## Description of the task:
Update the stretch of the listing from the line containing "Task: Select the" through the line containing "Action: [x=631, y=527]" by putting "chart" in place of "diagram" and leaving everything else as it is. Return only those lines, without the pictures.

## Data for processing:
-- Begin --

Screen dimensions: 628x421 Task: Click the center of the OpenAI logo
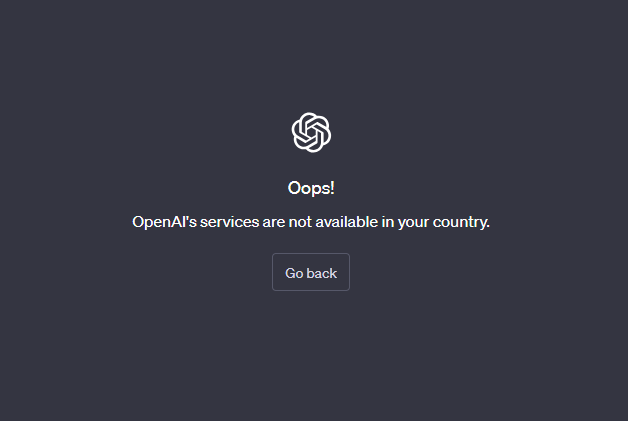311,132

-- End --
-- Begin --

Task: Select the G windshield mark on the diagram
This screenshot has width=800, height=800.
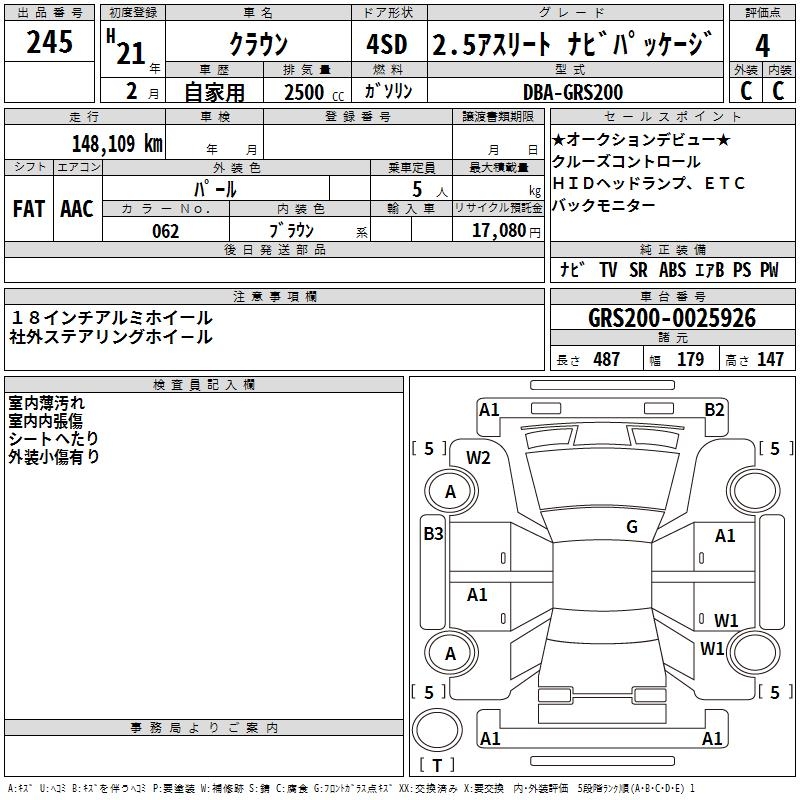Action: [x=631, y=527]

-- End --

## Final result:
Task: Select the G windshield mark on the chart
This screenshot has width=800, height=800.
Action: [x=631, y=527]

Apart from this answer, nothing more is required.